*EXERCISE PROMPT:*
The expected result is an exact restatement of the data, free of pictures.

*PROVIDED MATERIAL:*
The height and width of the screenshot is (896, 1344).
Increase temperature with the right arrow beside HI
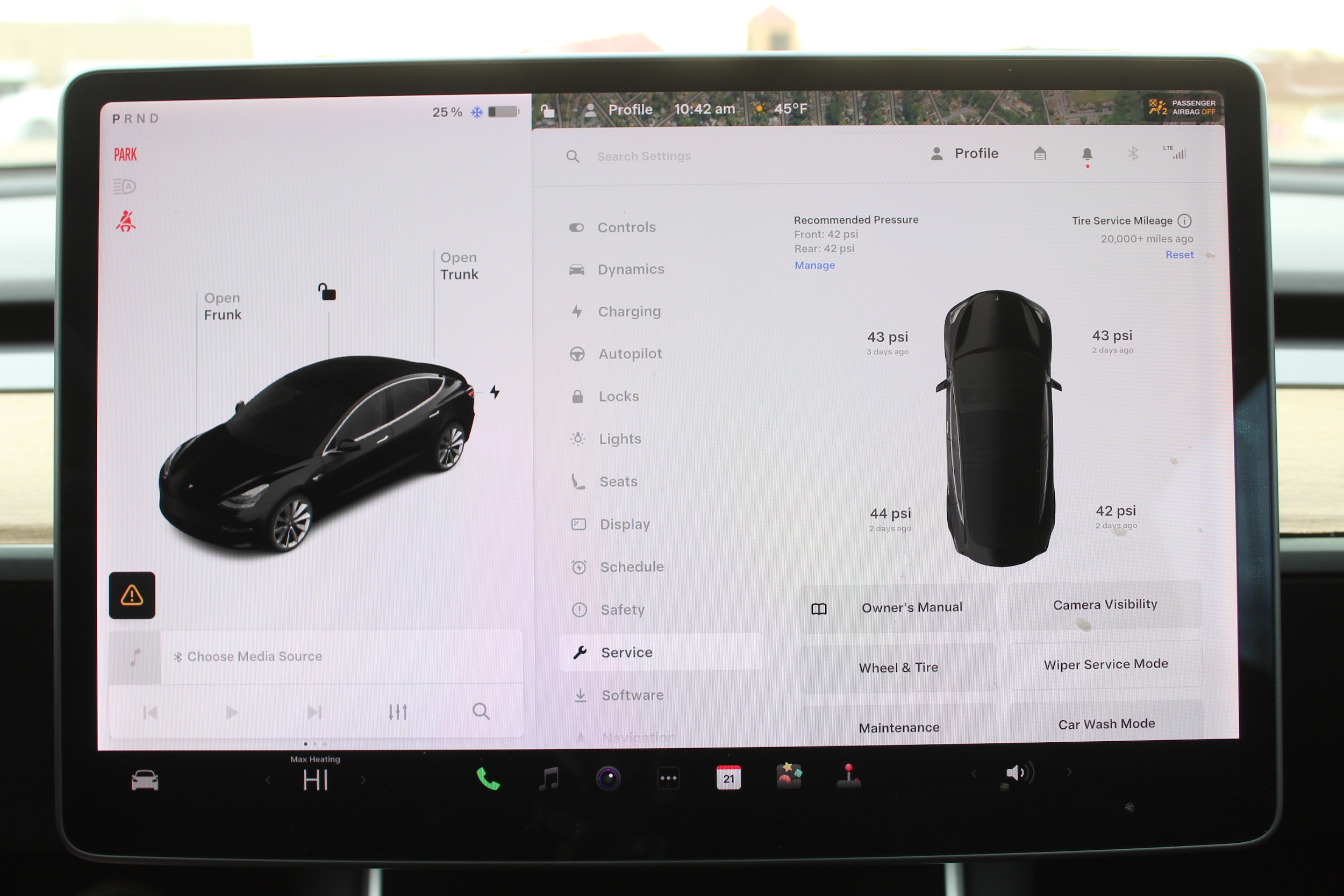point(363,779)
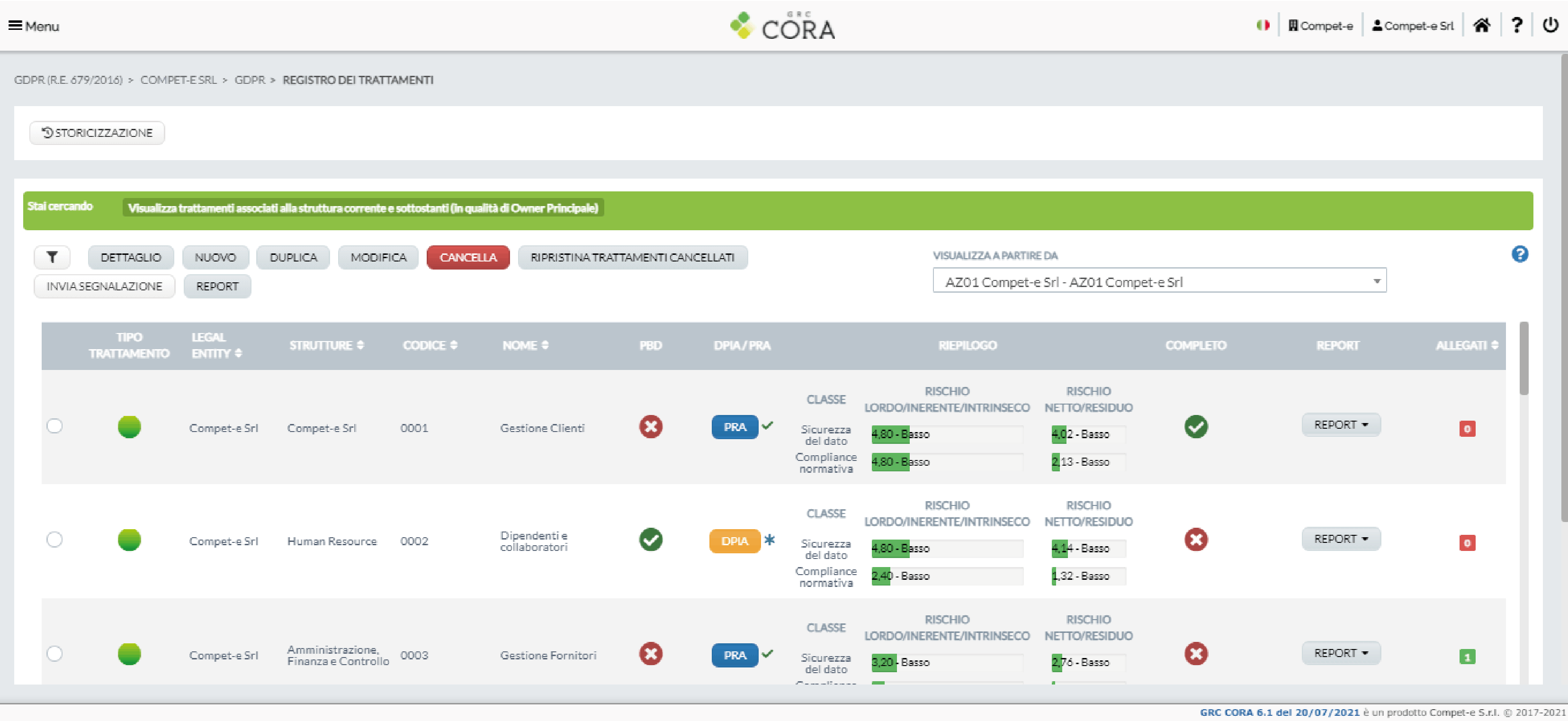Select the Dipendenti e collaboratori radio button
The height and width of the screenshot is (721, 1568).
(55, 540)
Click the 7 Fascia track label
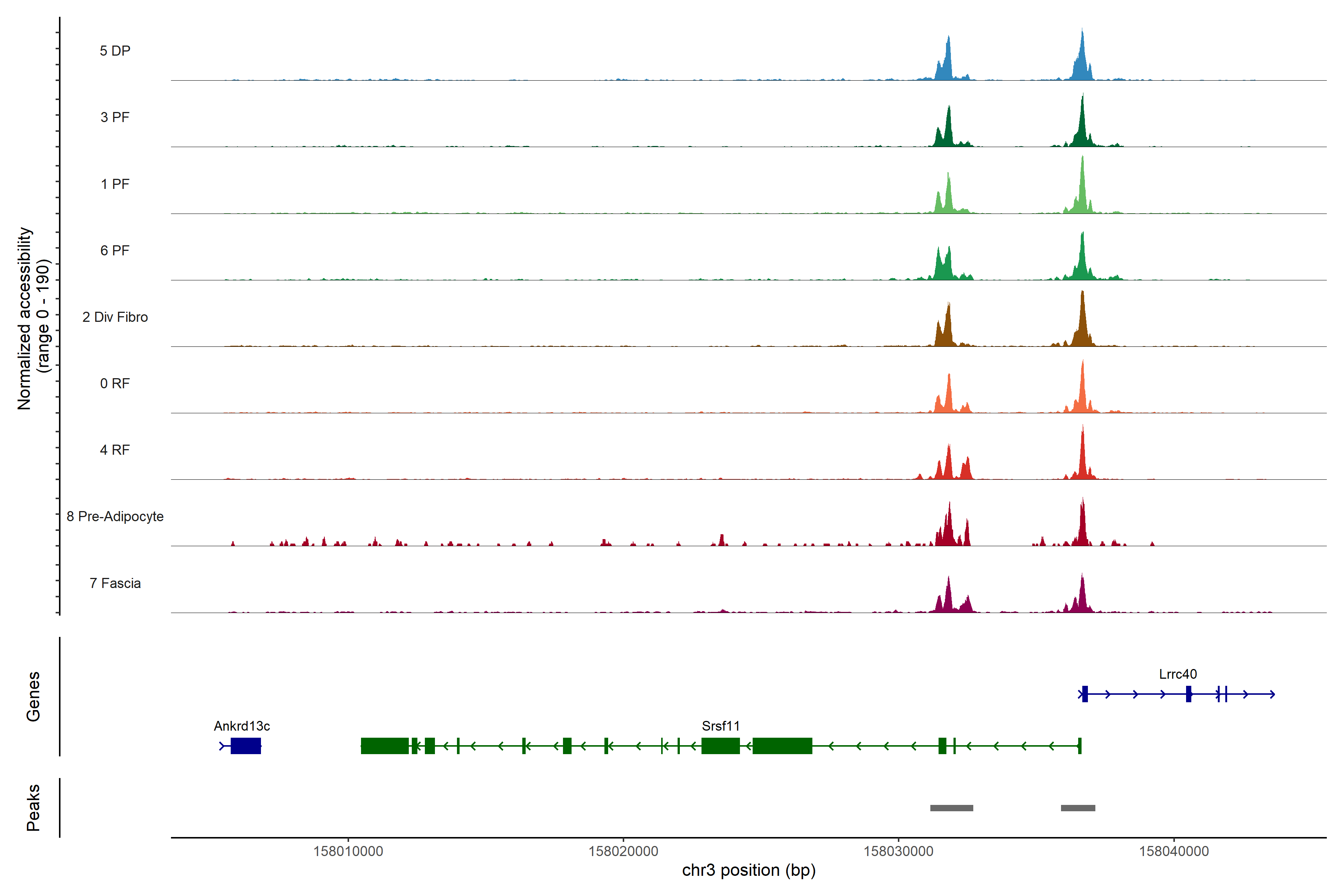The width and height of the screenshot is (1344, 896). click(115, 583)

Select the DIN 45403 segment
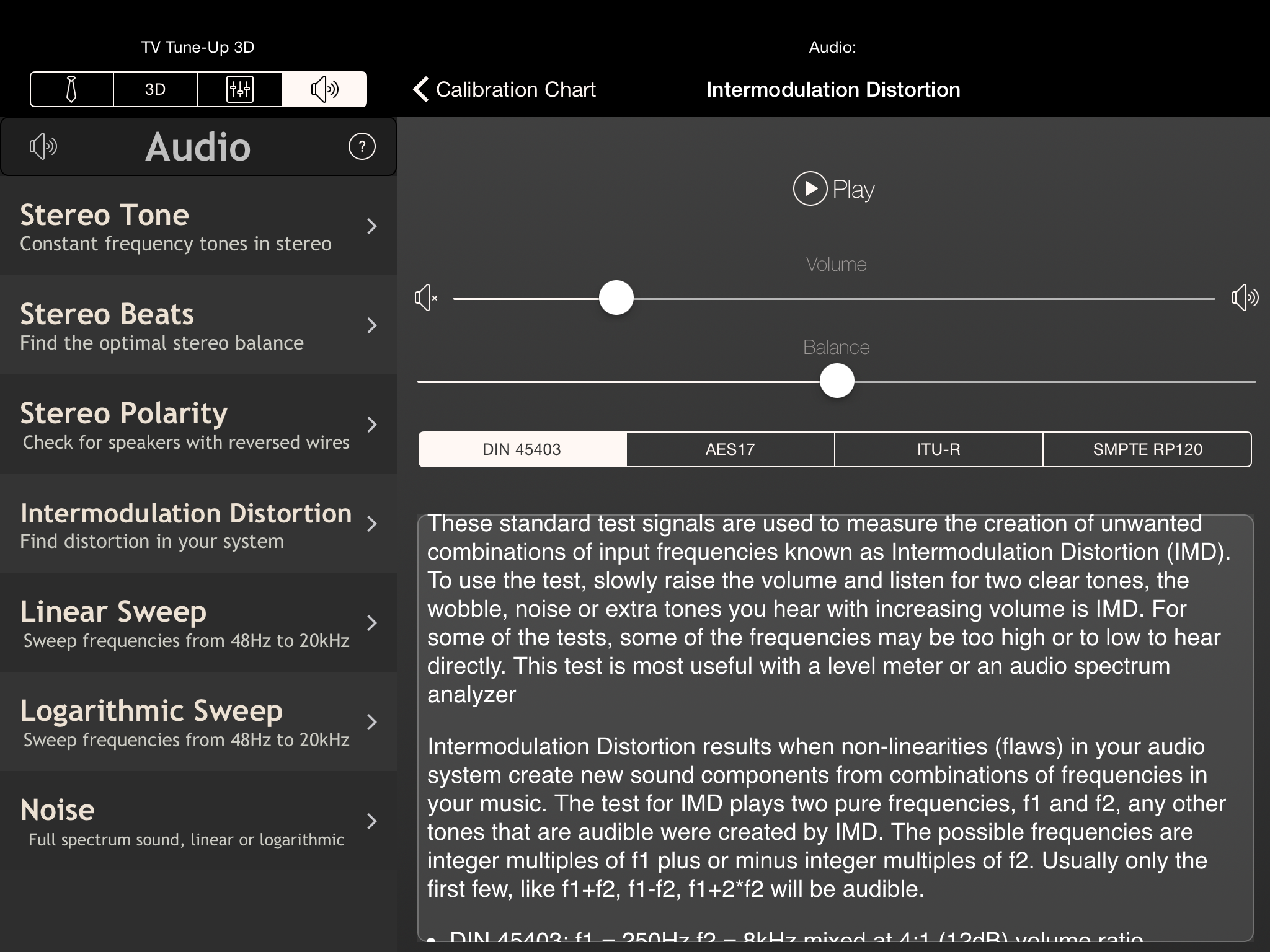coord(522,449)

*RESULT OF THIS TASK:*
The height and width of the screenshot is (896, 1344).
Increase temperature with the right arrow beside HI
point(363,779)
Select the Dipendenti e collaboratori radio button
The height and width of the screenshot is (721, 1568).
(55, 540)
Click the 7 Fascia track label
The width and height of the screenshot is (1344, 896). click(115, 583)

Select the DIN 45403 segment
coord(522,449)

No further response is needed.